CODART, Dutch and Flemish art in museums worldwide

Rietvelds ranke ruimtedieren en andee creaturen van de avant-garde

Rietveld's slender space sculptures and other creations of the avant-garde Exhibition: 5 July - 12 October 2008

Gerrit Rietveld, Armchair. Utrecht, Centraal Museum

Gerrit Rietveld (1888-1964), Armchair, 1908
Utrecht, Centraal Museum

N.B. Originally scheduled to close on 26 October 2008.

From the museum website, 28 July 2008

Rietveld’s Slender Space Sculptures and other creations of the avant-garde (Centraal Museum Utrecht from 5 July to 26 October) bears witness to the enthusiasm and excited experimentation of a group of Dutch artists in the first quarter of the 20th century. At the heart of this exhibition is the Rietveld Collection, which comprises not only work by the cabinet-maker and architect Gerrit Rietved, but also by Theo van Doesburg, Bart van der Leck, J.J.P. Oud, Hendrik Berlage, Erich Wichman, and many others – friends, colleagues and teachers.

Time for something new

One indirect consequence of the bourgeois values of the late 19th century was a quest for a society that reflected genuinely collective ideals. In the Netherlands, passionate, dedicated artists, architects and designers sought a new humanity, a new civilisation and a universal formal idiom. After endless experimentation, this process led to the geometrical abstraction of De Stijl.

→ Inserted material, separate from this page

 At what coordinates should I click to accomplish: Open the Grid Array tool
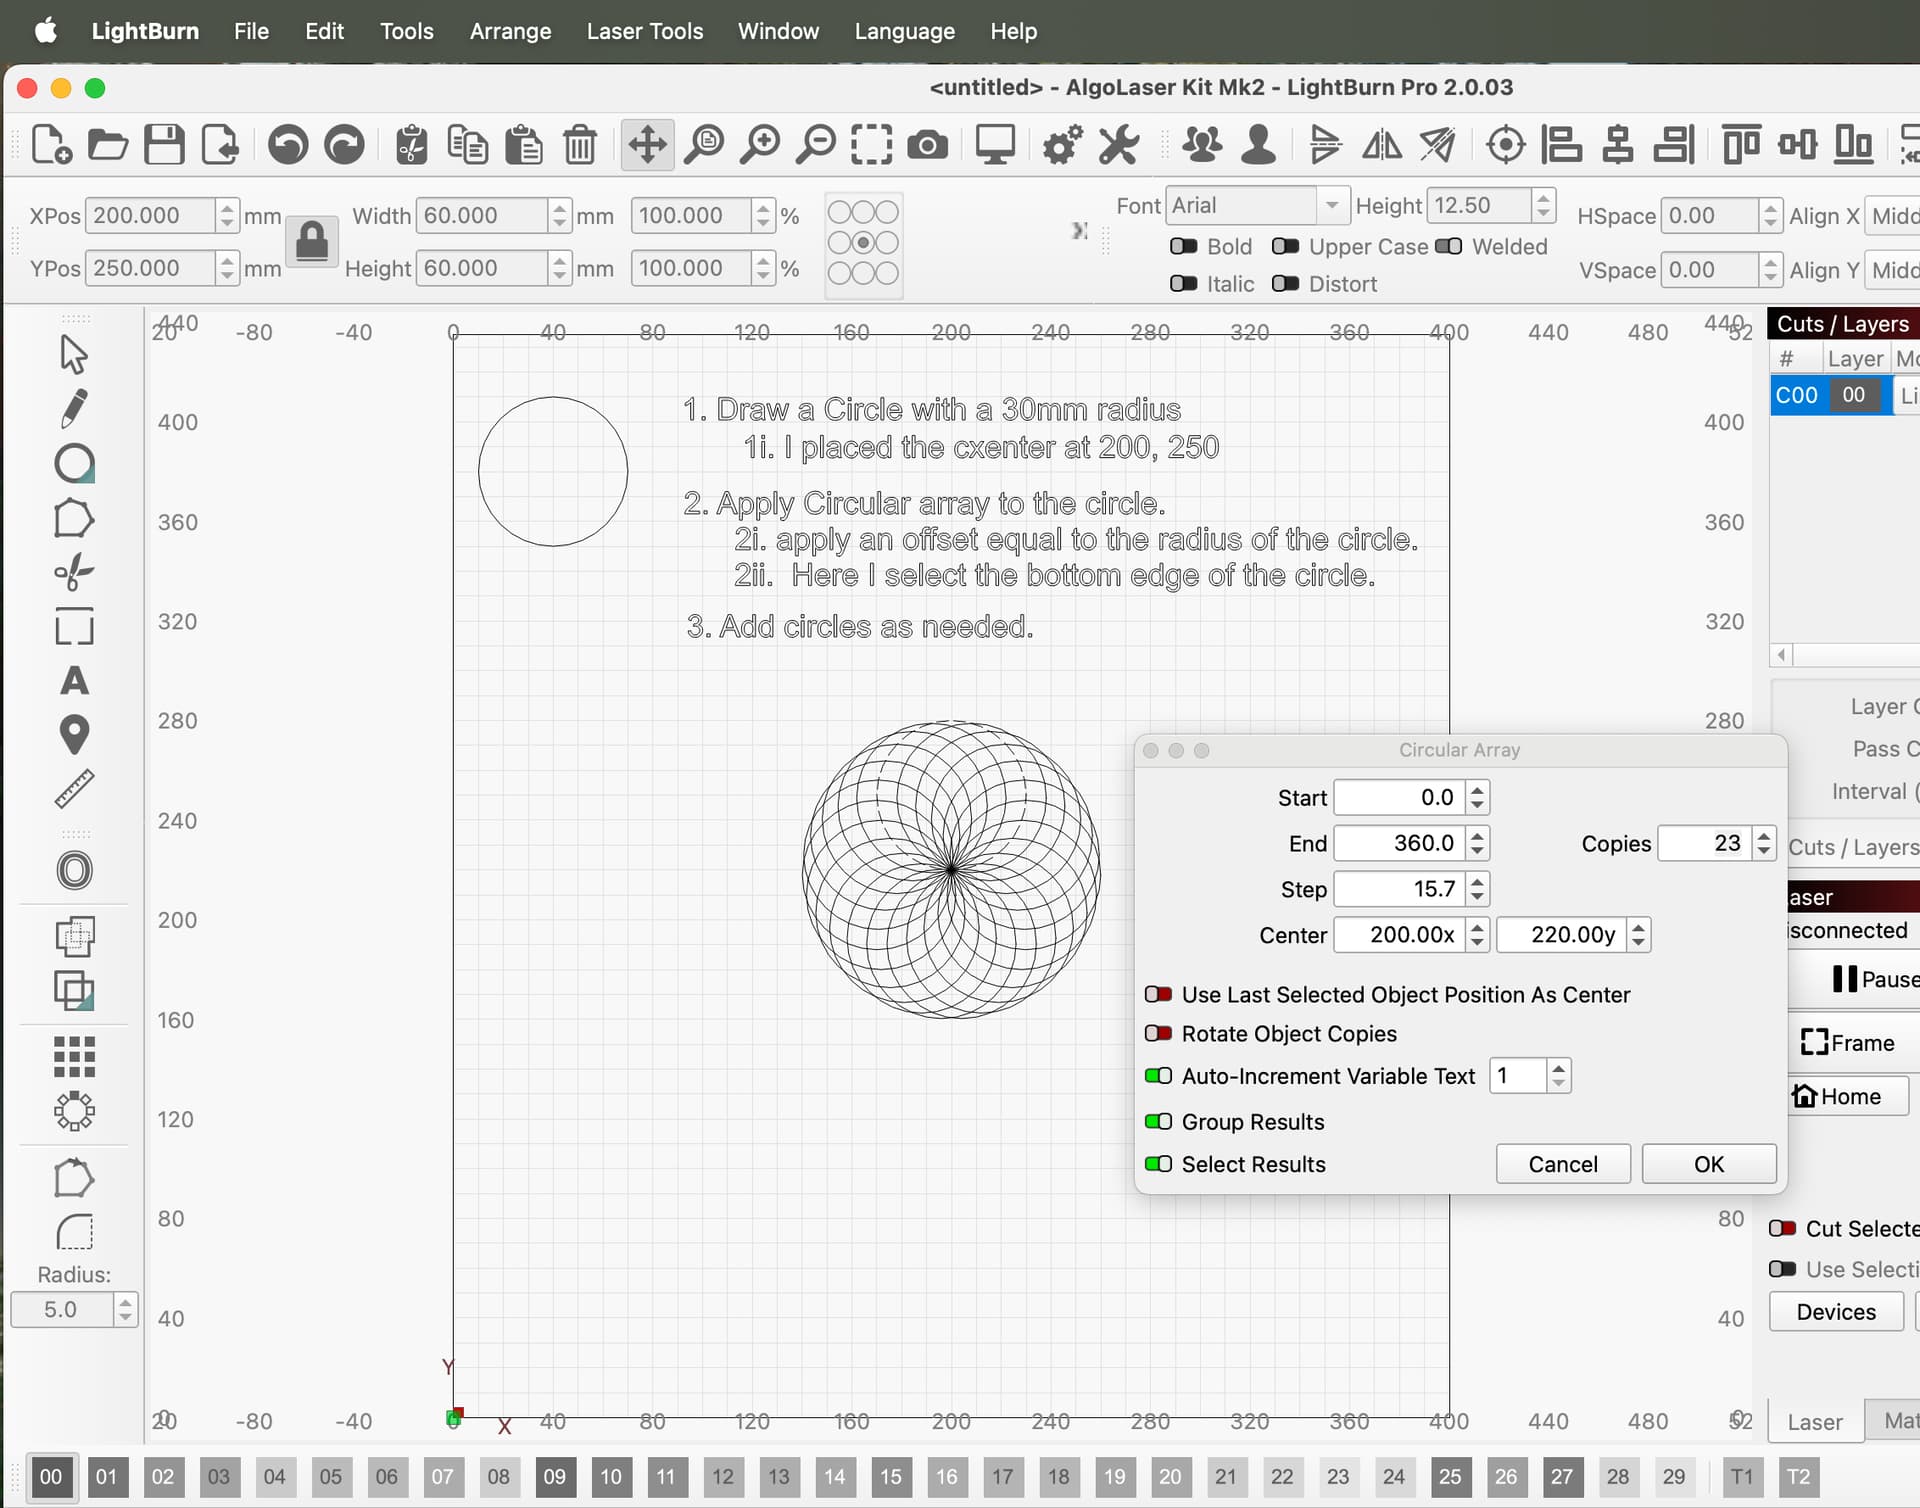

From the figurative to the abstract

Rietveld’s Slender Space Sculptures and other creations of the avant-garde shows how this geometrical abstract work developed from its beginnings in figurative art. The earliest paintings and objects were inspired by the art and design of an idealised past: Ancient Egypt or the early Middle Ages. The middle room covers the development of cubism and expressionism in the Netherlands. Through the extreme distortion of form, these styles hoped to depict a ‘higher’ reality. By breaking down a figure into planes and lines, artists created a purely abstract idiom. The third room shows De Stijl at its peak, when Rietveld no longer used plain wood for his furniture, but painted it red, yellow, black, white and grey. In some of his chairs and tables, he also used asymmetry. These ideas were adapted by a variety of artists and architects. The entresol is devoted entirely to the absolute climax in this phase of Rietveld’s work: the Rietveld Schröder House. Models, architectural drawings, short films and a range of articles set out Rietveld’s ideas on the perception and experience of space, and also the enormous impact that this house had – both nationally and internationally – when it was built in the 1920s.

The exhibition has been designed by devrijerenvandongen.

Centraal Museum themes

Rietveld’s Slender Space Sculpture and other creations of the avant-garde is the first phase of the new Museum and Business Plan, which was approved by the city council in April 2008. The plan comprises a variety of distinct public-oriented themes. This exhibition, with its world-class masterpieces, fits the Centraal Museum Rietveld theme.